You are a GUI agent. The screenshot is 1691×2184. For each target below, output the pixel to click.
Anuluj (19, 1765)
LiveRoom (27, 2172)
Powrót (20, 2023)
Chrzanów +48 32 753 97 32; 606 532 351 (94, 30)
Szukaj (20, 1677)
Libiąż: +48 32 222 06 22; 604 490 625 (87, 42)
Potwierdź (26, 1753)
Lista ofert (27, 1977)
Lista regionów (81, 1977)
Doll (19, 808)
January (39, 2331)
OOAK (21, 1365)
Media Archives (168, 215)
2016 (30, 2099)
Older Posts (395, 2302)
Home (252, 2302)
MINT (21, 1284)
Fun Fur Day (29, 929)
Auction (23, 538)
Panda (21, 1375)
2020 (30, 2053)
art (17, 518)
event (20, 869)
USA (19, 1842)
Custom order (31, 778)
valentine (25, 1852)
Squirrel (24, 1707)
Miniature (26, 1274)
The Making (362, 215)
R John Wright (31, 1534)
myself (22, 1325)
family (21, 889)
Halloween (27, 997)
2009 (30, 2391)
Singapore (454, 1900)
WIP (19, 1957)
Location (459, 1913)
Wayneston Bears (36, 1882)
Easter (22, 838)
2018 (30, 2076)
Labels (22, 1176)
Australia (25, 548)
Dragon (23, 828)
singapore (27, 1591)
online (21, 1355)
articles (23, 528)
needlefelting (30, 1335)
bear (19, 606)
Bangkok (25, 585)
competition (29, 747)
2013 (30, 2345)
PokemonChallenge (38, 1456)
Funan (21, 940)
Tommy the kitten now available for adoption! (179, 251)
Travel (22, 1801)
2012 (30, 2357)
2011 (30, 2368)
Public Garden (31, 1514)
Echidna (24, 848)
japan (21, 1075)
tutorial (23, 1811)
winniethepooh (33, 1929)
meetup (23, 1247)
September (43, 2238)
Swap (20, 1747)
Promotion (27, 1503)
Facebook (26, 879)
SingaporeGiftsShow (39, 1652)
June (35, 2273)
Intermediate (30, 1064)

******

> _DIRECTIONS FOR THIS TASK_
Please print all of the material again with no alteration.

> _WRITTEN RESPONSE_
You are a GUI agent. The screenshot is 1691×2184. For each target below, output the pixel to click.
Anuluj (19, 1765)
LiveRoom (27, 2172)
Powrót (20, 2023)
Chrzanów +48 32 753 97 32; 606 532 351 (94, 30)
Szukaj (20, 1677)
Libiąż: +48 32 222 06 22; 604 490 625 (87, 42)
Potwierdź (26, 1753)
Lista ofert (27, 1977)
Lista regionów (81, 1977)
Doll (19, 808)
January (39, 2331)
OOAK (21, 1365)
Media Archives (168, 215)
2016 (30, 2099)
Older Posts (395, 2302)
Home (252, 2302)
MINT (21, 1284)
Fun Fur Day (29, 929)
Auction (23, 538)
Panda (21, 1375)
2020 (30, 2053)
art (17, 518)
event (20, 869)
USA (19, 1842)
Custom order (31, 778)
valentine (25, 1852)
Squirrel (24, 1707)
Miniature (26, 1274)
The Making (362, 215)
R John Wright (31, 1534)
myself (22, 1325)
family (21, 889)
Halloween (27, 997)
2009 (30, 2391)
Singapore (454, 1900)
WIP (19, 1957)
Location (459, 1913)
Wayneston Bears (36, 1882)
Easter (22, 838)
2018 (30, 2076)
Labels (22, 1176)
Australia (25, 548)
Dragon (23, 828)
singapore (27, 1591)
online (21, 1355)
articles (23, 528)
needlefelting (30, 1335)
bear (19, 606)
Bangkok (25, 585)
competition (29, 747)
2013 (30, 2345)
PokemonChallenge (38, 1456)
Funan (21, 940)
Tommy the kitten now available for adoption! (179, 251)
Travel (22, 1801)
2012 (30, 2357)
2011 (30, 2368)
Public Garden (31, 1514)
Echidna (24, 848)
japan (21, 1075)
tutorial (23, 1811)
winniethepooh (33, 1929)
meetup (23, 1247)
September (43, 2238)
Swap (20, 1747)
Promotion (27, 1503)
Facebook (26, 879)
SingaporeGiftsShow (39, 1652)
June (35, 2273)
Intermediate (30, 1064)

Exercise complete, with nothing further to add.